- Instructions to follow
Search the data for the word "circle" and copy each line that has it.

- Dataset content
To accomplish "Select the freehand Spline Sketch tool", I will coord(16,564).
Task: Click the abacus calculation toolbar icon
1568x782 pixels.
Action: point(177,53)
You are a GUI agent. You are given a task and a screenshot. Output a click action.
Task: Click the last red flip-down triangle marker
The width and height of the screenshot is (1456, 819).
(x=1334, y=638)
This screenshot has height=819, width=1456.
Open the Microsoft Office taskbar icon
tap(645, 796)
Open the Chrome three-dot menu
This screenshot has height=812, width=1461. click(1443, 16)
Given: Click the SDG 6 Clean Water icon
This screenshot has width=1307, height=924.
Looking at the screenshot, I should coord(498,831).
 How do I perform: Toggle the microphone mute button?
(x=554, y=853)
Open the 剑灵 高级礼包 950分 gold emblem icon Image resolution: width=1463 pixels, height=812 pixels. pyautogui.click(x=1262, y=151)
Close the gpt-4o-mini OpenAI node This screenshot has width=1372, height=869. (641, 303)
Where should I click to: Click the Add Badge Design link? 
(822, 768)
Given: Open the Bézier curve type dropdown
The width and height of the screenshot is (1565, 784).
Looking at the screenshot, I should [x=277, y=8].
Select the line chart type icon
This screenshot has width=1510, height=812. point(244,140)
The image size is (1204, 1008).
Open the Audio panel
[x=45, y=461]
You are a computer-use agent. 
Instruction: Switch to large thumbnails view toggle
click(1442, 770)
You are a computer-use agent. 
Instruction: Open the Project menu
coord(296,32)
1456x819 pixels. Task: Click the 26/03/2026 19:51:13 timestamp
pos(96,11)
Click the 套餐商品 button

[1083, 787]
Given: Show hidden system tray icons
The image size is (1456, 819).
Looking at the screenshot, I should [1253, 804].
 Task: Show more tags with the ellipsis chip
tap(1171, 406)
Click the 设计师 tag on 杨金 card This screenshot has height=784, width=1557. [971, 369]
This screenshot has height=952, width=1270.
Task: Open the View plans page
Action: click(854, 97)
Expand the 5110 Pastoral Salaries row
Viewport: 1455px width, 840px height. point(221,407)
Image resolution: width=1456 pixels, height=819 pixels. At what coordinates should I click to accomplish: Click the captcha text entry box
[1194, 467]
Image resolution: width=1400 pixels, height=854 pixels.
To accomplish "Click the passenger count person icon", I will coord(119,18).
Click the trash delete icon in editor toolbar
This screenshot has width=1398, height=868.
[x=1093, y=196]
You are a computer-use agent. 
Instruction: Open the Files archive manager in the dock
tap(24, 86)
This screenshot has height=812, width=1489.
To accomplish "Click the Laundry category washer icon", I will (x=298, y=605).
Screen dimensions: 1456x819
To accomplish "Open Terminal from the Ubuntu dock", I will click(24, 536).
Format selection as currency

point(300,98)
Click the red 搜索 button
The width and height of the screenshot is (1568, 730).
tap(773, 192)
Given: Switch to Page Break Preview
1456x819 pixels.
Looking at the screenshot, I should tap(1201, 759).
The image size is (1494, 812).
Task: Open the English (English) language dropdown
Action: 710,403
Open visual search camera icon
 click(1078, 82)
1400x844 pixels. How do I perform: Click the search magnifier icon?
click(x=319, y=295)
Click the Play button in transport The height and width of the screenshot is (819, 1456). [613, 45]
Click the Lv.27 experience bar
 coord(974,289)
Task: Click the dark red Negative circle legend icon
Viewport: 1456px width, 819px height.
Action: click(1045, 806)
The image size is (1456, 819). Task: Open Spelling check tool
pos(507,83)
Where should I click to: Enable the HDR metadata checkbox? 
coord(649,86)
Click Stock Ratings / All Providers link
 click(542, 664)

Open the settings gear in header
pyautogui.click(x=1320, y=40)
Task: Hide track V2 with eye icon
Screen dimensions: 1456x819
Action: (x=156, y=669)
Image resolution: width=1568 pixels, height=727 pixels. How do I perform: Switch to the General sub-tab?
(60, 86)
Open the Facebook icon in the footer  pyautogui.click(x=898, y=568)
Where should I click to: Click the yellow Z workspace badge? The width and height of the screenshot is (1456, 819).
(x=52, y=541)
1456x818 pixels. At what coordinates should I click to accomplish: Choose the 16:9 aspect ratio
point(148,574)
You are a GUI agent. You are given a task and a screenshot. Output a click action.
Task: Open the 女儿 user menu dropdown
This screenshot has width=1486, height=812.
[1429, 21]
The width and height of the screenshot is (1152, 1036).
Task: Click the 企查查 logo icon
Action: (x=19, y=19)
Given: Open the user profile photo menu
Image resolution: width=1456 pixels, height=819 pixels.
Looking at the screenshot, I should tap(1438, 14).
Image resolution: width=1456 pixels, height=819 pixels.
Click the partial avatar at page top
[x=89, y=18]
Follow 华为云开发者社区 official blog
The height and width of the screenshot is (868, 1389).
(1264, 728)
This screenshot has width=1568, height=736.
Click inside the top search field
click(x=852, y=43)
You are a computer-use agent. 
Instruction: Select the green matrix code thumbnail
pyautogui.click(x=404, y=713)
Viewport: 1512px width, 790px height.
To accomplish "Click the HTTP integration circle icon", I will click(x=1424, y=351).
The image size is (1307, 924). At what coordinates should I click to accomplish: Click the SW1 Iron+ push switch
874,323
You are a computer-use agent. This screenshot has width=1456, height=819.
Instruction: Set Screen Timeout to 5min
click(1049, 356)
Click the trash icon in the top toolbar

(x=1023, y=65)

- Worked solution
Task: Click the dark red Negative circle legend icon
To accomplish "Click the HTTP integration circle icon", I will click(x=1424, y=351).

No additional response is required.